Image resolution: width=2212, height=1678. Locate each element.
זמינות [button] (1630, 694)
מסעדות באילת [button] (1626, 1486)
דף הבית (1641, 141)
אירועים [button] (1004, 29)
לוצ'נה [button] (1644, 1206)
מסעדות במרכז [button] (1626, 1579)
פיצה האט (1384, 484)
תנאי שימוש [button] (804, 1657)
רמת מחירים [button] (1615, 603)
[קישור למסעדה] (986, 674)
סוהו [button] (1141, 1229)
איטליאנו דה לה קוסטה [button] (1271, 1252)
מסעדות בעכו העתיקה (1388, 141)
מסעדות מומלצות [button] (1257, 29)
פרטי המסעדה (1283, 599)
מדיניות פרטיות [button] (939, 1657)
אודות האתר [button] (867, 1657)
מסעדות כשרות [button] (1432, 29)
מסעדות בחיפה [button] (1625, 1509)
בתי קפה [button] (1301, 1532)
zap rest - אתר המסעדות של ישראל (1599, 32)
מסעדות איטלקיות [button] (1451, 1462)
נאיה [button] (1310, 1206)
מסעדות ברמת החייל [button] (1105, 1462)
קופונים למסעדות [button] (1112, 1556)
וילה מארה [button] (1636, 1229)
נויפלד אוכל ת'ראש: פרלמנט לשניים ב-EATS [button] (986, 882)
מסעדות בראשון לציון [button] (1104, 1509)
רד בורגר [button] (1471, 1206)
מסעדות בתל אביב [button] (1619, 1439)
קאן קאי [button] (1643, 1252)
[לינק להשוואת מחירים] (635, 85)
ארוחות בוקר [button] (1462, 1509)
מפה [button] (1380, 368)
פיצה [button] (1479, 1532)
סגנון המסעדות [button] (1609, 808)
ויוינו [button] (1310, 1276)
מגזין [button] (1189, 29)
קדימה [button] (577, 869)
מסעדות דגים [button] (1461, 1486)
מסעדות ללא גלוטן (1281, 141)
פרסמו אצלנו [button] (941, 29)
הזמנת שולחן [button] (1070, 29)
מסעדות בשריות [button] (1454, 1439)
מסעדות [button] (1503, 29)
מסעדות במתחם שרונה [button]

::::

**Prompt:**
Write out once more the lines above beginning at the line with "איטליאנו דה לה קוסטה [button] (1271, 1252)"; continue through the final line and stop there.

**Answer to this problem:**
איטליאנו דה לה קוסטה [button] (1271, 1252)
מסעדות בעכו העתיקה (1388, 141)
מסעדות מומלצות [button] (1257, 29)
פרטי המסעדה (1283, 599)
מדיניות פרטיות [button] (939, 1657)
אודות האתר [button] (867, 1657)
מסעדות כשרות [button] (1432, 29)
מסעדות בחיפה [button] (1625, 1509)
בתי קפה [button] (1301, 1532)
zap rest - אתר המסעדות של ישראל (1599, 32)
מסעדות איטלקיות [button] (1451, 1462)
נאיה [button] (1310, 1206)
מסעדות ברמת החייל [button] (1105, 1462)
קופונים למסעדות [button] (1112, 1556)
וילה מארה [button] (1636, 1229)
נויפלד אוכל ת'ראש: פרלמנט לשניים ב-EATS [button] (986, 882)
מסעדות בראשון לציון [button] (1104, 1509)
רד בורגר [button] (1471, 1206)
מסעדות בתל אביב [button] (1619, 1439)
קאן קאי [button] (1643, 1252)
[לינק להשוואת מחירים] (635, 85)
ארוחות בוקר [button] (1462, 1509)
מפה [button] (1380, 368)
פיצה [button] (1479, 1532)
סגנון המסעדות [button] (1609, 808)
ויוינו [button] (1310, 1276)
מגזין [button] (1189, 29)
קדימה [button] (577, 869)
מסעדות דגים [button] (1461, 1486)
מסעדות ללא גלוטן (1281, 141)
פרסמו אצלנו [button] (941, 29)
הזמנת שולחן [button] (1070, 29)
מסעדות בשריות [button] (1454, 1439)
מסעדות [button] (1503, 29)
מסעדות במתחם שרונה [button]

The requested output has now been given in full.